In a 2012 interview with a website called Poker Tips, Miller says he worked for a “Chicago-based trading firm” after graduating from Indiana University. An individual named Chadwick Miller from Indiana is listed as a political donor by the Center for Responsive Politics, which maintains an open database of donations. Miller lists DRW Trading Group as his employer.
Why ‘privacy hygiene’ matters
DRW Trading is the giant proprietary trading fund headquartered in Chicago. Its chief executive Don Wilson co-founded the bitcoin firm Digital Assets Holdings last year, which announced Wall Street star Blythe Masters as its chief executive yesterday.
Another signatory of Saraniecki’s public key, Joshua Charnin-Aker, has a name that corresponds to a ‘weather trader‘ employed at DRW Commodities. Saraniecki himself has a name that matches a New York-based “commodities trader” quoted in a New York Times article about buying property in the city.
CoinDesk has contacted the email listed on Cumberland Mining’s website and the individuals listed on the keyserver for comment, but has received no response. The exception was SecondMarket, where Brendan O’ Connor, a managing director who supervises Paleokrassas, requested a phone call to state that the firm doesn’t comment on companies it may or may not be doing business with.

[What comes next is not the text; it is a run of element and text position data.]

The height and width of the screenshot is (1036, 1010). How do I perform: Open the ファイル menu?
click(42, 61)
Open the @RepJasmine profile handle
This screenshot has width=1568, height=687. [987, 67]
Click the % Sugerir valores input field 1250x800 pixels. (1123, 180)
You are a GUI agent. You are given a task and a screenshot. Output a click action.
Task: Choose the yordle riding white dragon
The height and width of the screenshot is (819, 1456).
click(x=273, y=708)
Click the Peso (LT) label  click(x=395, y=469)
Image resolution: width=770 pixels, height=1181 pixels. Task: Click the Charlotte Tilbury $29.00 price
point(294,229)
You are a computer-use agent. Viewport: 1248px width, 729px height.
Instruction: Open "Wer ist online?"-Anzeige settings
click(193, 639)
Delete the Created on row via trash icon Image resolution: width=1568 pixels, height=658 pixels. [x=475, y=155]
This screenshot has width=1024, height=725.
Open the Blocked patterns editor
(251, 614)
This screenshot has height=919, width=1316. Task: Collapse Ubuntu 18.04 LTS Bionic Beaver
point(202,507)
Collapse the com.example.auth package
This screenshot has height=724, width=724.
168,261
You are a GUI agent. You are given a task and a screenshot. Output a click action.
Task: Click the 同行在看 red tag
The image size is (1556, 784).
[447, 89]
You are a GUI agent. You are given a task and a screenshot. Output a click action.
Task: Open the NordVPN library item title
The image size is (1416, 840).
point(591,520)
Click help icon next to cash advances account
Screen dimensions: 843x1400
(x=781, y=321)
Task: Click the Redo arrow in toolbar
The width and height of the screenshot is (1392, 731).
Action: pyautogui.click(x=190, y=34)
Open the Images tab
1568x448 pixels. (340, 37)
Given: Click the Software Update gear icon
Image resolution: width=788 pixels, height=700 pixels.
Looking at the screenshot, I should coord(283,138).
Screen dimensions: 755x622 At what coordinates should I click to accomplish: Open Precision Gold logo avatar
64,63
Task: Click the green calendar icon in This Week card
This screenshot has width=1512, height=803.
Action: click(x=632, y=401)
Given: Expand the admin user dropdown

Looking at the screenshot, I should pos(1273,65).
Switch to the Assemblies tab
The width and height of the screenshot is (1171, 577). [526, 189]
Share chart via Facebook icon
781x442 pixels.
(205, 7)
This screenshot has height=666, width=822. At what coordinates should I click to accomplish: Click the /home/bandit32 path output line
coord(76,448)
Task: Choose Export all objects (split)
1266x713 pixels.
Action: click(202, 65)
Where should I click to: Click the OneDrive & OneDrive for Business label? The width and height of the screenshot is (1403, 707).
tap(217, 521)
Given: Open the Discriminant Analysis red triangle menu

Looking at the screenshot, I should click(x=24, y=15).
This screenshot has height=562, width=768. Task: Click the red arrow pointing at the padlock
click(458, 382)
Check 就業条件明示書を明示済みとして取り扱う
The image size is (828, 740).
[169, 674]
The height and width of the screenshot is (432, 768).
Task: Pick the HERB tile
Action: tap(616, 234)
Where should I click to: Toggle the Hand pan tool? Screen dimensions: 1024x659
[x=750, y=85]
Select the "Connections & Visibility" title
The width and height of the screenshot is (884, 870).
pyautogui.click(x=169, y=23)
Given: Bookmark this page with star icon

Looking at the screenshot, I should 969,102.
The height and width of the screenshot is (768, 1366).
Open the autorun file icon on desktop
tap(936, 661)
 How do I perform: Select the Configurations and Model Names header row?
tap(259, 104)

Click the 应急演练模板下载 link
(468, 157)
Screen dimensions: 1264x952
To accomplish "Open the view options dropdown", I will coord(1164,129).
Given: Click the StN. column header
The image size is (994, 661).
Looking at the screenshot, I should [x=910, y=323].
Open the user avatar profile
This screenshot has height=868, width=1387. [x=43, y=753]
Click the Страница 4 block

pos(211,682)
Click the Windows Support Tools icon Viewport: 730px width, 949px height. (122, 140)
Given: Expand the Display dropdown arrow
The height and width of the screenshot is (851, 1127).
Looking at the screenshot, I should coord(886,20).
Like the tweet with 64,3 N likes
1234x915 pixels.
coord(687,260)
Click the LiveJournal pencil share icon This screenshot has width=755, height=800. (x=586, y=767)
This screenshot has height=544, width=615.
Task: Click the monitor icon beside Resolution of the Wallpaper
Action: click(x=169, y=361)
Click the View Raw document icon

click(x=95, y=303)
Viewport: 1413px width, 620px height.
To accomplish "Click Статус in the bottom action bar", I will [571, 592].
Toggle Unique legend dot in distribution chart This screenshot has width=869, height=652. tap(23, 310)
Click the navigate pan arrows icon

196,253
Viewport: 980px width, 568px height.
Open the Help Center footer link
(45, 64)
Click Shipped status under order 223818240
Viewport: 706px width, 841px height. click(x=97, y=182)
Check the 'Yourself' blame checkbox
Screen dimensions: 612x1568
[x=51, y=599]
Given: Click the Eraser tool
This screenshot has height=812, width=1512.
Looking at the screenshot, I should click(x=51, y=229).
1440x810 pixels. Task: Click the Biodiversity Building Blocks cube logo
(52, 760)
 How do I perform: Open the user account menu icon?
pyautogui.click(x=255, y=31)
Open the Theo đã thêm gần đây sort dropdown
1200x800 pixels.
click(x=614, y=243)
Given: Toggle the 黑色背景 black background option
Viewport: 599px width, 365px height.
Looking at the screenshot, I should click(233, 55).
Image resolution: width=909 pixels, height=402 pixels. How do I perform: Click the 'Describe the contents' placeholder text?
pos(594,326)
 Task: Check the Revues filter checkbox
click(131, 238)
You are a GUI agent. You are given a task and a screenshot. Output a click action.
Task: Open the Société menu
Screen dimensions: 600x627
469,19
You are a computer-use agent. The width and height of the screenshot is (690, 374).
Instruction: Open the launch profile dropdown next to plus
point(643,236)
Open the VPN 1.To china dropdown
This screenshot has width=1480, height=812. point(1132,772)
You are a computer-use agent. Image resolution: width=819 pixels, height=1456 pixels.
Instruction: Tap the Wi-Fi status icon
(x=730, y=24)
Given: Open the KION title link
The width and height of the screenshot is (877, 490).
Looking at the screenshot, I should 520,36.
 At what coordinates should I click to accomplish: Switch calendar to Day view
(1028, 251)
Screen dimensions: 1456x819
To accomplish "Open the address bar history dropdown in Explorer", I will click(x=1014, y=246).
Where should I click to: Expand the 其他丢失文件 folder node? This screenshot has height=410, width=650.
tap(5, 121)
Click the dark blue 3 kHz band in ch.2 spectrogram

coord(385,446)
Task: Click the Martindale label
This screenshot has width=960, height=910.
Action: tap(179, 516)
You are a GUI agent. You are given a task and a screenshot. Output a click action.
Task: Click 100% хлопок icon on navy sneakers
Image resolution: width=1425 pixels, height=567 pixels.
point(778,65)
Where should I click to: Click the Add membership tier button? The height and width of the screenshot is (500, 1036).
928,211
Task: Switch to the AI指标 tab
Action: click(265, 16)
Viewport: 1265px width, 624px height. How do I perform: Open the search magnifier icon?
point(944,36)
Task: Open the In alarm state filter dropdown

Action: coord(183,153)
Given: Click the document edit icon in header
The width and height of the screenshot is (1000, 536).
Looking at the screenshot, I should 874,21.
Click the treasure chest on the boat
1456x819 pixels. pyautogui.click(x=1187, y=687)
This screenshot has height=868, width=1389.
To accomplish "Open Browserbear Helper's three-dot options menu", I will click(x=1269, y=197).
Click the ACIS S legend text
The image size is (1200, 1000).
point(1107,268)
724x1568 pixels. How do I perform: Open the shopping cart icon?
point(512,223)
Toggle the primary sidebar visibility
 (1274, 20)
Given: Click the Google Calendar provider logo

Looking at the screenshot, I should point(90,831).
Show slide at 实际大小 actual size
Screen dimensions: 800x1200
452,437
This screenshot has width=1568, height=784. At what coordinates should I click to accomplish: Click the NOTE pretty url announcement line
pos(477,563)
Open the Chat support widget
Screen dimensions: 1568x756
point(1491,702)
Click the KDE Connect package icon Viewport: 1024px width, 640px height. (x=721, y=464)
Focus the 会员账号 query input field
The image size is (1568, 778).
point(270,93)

If the coins were won by itBit and the mysterious Cumberland Mining, what of the 20,000 BTC that has gone to an as yet unnamed winner? Ferrin has no guesses, although he stressed the importance of not re-using bitcoin addresses to maintain transaction anonymity.
“This winner had excellent ‘privacy hygiene’,” he said.
Image via Shutterstock
Correction: A previous version of this article called Simplex a brokerage. It actually enables digital currency companies to accept credit card payments.